I would say, first, decline the offer of plastic straws at restaurants — use pasta straws if you absolutely must, and second, support designers who are taking the plastic out of the ocean and repurposing the non-recyclable waste into exciting new products.
In 2015, London based Studio Swine introduced their five-piece collection made from plastics removed from the sea. The pieces inspired by maritime traditions also alluded to the specificity of the situation where they were trawled from. Since then, designers have continually explored to creatively address plastic pollution. In recent years, they have presented accessible, daily use products that further the conversation.
The designer behind the Sydney-based industrial-design studio Vert Design acted to help preserve Australia’s rich diversity of marine life by creating beautiful ocean plastic knobs. Using plastic collected by ocean conservation organisation Sea Shepherd Australia, who run a Marine Debris collection programme which is working to clean up the Australian coastline, the knobs were created by breaking down the waste plastic into pellets, which are then heated and poured into moulds. These knobs are made to order — each one is unique and the colours can be customised.
The London based Australian designer combed beaches around the world, including Tasmania, Hawaii and Cornwall to create this stunning terrazzo effect table. Working with an international community of environmentalists to collect the plastic pieces from their local seashores, the designer then shredded them into small fragments, or chips, before separating them via colour and sterilising them for use.
Evoking the spirit of the ocean resin-mixed black, blue, white and green chips were strategically located on the table top to create a speckled gradient effect that went from a light centre to dark edges. The Gyro table is made of plastic chips but reminisces the terrazzo techniques usually associated with marbles and granites.
Long having turned her back on fur, leather and unethical silks, fashion’s mighty eco-warrior has now turned her sight and access to innovation in material research to save our oceans.
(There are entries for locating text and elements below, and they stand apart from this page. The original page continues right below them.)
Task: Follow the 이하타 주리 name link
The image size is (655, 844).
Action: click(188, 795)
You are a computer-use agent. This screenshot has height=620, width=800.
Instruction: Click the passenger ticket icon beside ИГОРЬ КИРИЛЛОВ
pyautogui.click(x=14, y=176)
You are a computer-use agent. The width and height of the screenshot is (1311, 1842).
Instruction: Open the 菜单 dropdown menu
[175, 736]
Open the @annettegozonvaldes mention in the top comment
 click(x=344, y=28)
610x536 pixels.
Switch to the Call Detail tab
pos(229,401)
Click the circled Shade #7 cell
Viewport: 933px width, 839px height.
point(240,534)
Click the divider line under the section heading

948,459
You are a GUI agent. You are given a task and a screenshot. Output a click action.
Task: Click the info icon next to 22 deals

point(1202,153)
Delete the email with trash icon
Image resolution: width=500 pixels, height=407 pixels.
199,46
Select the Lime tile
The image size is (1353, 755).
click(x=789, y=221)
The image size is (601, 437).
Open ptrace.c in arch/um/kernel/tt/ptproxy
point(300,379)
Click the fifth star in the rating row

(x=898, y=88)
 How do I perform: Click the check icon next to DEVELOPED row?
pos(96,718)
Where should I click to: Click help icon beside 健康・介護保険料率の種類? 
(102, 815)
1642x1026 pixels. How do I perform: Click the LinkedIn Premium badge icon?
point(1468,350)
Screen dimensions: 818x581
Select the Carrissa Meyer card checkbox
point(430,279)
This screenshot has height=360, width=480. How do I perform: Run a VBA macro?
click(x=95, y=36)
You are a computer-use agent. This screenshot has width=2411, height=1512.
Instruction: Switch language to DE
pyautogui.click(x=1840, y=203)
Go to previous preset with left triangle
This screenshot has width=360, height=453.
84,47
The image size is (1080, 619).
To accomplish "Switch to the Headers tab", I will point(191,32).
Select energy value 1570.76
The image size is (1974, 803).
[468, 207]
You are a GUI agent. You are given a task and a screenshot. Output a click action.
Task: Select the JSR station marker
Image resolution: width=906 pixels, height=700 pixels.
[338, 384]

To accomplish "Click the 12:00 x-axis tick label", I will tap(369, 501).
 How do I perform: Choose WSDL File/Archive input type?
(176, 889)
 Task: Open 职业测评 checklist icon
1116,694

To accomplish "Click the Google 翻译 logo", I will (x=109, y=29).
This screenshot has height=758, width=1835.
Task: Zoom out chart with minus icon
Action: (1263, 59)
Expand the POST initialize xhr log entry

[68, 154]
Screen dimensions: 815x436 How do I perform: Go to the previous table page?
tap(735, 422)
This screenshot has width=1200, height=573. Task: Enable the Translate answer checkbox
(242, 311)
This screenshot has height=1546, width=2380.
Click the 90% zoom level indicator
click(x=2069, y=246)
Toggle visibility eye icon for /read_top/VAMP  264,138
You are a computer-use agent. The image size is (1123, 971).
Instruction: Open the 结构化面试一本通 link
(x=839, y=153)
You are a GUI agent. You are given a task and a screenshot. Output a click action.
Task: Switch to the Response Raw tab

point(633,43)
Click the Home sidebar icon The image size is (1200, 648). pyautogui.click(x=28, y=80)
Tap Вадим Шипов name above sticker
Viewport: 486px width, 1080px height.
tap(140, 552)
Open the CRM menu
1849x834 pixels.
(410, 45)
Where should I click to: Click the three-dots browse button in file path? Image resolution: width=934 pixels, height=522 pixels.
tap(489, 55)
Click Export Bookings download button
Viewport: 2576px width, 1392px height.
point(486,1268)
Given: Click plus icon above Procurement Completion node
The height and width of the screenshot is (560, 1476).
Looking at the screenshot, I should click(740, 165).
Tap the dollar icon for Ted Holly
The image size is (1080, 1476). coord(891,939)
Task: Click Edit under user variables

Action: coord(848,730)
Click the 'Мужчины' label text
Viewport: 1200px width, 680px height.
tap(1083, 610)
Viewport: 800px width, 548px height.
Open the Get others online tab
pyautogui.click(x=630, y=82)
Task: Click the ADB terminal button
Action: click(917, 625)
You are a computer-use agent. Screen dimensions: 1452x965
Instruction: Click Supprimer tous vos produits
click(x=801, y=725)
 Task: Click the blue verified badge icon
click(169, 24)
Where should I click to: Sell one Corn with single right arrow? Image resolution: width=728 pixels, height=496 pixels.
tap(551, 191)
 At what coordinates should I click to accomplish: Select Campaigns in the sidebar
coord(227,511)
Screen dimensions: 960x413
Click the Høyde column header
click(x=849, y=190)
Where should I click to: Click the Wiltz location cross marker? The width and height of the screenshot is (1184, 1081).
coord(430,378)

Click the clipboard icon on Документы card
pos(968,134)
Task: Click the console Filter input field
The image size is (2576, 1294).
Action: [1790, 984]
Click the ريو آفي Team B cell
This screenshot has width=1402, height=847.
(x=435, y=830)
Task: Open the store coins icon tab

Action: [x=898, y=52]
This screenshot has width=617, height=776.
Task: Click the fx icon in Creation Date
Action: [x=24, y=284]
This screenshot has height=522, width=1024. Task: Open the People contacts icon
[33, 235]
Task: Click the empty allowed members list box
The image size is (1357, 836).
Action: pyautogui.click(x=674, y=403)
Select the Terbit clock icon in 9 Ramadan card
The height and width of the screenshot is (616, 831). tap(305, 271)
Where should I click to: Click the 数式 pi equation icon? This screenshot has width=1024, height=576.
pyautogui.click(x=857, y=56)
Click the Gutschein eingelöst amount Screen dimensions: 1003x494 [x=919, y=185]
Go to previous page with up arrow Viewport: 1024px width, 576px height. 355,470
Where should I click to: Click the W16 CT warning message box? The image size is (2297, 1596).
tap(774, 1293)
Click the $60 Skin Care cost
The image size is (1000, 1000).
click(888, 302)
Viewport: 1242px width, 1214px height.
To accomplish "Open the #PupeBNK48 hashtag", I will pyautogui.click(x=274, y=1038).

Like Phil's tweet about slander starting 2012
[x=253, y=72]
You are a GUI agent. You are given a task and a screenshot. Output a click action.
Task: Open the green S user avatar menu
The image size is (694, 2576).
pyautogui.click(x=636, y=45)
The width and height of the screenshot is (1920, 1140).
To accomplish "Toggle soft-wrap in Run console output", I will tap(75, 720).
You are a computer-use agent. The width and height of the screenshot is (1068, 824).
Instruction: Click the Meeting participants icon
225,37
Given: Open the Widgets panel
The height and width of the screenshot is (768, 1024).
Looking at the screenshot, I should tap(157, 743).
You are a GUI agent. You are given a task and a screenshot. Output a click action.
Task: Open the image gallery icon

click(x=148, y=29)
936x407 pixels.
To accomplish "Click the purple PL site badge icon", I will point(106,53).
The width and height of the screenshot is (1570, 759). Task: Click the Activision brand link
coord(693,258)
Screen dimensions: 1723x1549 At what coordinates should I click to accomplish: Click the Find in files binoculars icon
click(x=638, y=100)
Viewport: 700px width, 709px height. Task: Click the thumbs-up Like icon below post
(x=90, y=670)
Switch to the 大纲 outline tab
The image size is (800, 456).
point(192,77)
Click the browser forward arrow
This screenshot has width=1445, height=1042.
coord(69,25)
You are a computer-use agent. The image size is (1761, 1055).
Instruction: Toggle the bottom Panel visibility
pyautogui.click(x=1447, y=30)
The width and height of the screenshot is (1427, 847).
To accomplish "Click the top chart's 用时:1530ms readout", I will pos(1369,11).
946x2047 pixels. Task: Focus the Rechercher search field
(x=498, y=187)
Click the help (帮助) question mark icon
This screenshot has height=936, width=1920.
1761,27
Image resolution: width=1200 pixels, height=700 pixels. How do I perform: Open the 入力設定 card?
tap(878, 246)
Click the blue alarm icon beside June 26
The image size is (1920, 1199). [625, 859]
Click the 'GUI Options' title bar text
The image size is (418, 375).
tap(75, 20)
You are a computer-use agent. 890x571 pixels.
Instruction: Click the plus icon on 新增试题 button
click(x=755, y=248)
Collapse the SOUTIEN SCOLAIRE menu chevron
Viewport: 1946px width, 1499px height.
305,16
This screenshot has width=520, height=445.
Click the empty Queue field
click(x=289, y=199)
A sense of responsibility in how she conducts her business runs deep, and in this case we can all agree, given her decades of activism through the clothes she makes — without compromise on style, quality or profits — this is not a marketing gimmick or publicity stunt.
In McCartney’s new flagship store on London’s Old Bond Street, fully bio-degradable mannequins are decked in her latest collection that includes a backpack made recycled nylon made from industrial plastic, waste fabric and fishing nets. After teaming up with Adidas last year, the designer furthered her partnership with the non-profit organisation Parley For The Oceans to develop her own range of products that use ocean plastics. The benches at her flagship store for example; they are composed of foam and recycled plastic.